In the study area, about forty tailing ponds are scattered along the Yu River, and the majority of them are Mo tailing ponds. The polymetallic deposit is a world-class porphyry-Skarn-type Mo/W deposit, with Mo and W being the main deposits. W, Cu, Pb and As are the primary associated elements of the ores [12]. Moreover, at the sites near Mo tailing ponds, such as DN07 and DN27, Mo, Cu, Pb, As and W concentrations were very high. Therefore, it can be concluded that Mo, Cu, Pb and As in PC1 for HWP, Mo and As in PC3 for LWP and Mo, Cr and W in PC1 for FWP had the same source, i.e., the Mo/W mines.

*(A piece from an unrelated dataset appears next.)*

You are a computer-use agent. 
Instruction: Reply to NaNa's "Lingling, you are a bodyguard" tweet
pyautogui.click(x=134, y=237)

PC2 (W, Zn and Cd) for HWP; PC1 (Cu, Zn, Cd and Pb) for LWP; and PC1 (Cu, Zn, Cd and Pb) for FWP, which had similar heavy metals, suggested the same pollution source. In the upstream tributary, the sediment at DN19 near a Pb/Zn tailing pond had higher concentrations of heavy metals, especially Cu, Zn, Pb and Cd. In addition, Cd, Pb and Zn were always concentrated together near Pb/Zn mines [37]. Therefore, PC2 for HWP, PC1 for LWP and PC1 for FWP were mainly attributed to the Pb/Zn mines.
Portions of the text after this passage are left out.